--- STORED DATA Enclosed Below ---

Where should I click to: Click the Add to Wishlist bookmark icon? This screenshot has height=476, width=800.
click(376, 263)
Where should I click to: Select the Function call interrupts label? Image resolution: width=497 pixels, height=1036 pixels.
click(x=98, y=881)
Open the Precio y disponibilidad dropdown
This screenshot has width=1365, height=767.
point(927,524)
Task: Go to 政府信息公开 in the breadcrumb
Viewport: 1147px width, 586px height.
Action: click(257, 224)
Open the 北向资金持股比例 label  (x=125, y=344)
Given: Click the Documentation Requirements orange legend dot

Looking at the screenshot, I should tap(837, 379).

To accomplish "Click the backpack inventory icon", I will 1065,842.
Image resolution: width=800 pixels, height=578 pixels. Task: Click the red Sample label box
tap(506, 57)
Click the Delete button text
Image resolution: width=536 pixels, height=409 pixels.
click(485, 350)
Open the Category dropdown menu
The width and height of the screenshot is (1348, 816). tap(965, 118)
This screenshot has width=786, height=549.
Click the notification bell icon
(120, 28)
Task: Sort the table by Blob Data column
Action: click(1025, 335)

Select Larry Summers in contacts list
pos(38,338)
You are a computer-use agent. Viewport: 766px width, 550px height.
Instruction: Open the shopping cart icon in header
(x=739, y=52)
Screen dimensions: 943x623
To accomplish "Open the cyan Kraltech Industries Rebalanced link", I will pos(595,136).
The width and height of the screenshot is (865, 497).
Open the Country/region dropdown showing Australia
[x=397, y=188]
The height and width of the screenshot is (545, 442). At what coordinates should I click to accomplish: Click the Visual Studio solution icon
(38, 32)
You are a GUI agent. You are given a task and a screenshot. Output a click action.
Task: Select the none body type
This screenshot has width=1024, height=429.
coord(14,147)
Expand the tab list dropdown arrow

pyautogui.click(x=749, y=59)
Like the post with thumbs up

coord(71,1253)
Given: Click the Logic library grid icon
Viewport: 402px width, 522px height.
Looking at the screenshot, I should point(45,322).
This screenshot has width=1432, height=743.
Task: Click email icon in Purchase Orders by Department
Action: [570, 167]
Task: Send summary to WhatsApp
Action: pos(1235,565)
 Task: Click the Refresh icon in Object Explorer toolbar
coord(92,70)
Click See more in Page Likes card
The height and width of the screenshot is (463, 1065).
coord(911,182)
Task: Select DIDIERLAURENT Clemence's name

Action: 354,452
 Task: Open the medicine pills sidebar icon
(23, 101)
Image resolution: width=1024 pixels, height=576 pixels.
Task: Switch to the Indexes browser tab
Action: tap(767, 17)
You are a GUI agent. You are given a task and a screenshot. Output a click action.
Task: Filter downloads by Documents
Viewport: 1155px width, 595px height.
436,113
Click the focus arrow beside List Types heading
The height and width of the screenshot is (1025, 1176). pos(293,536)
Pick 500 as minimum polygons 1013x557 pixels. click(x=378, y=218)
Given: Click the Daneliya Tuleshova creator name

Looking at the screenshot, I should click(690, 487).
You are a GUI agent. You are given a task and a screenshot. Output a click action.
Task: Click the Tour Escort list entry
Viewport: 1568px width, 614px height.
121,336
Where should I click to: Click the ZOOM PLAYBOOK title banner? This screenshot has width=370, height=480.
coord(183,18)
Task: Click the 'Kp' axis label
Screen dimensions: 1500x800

--- End of Enclosed STORED DATA ---

THE TASK
Scan the material above for the string "will", returning each line that contains it.

COMPLETED EXERCISE
To accomplish "Click the backpack inventory icon", I will 1065,842.
To accomplish "Open the cyan Kraltech Industries Rebalanced link", I will pos(595,136).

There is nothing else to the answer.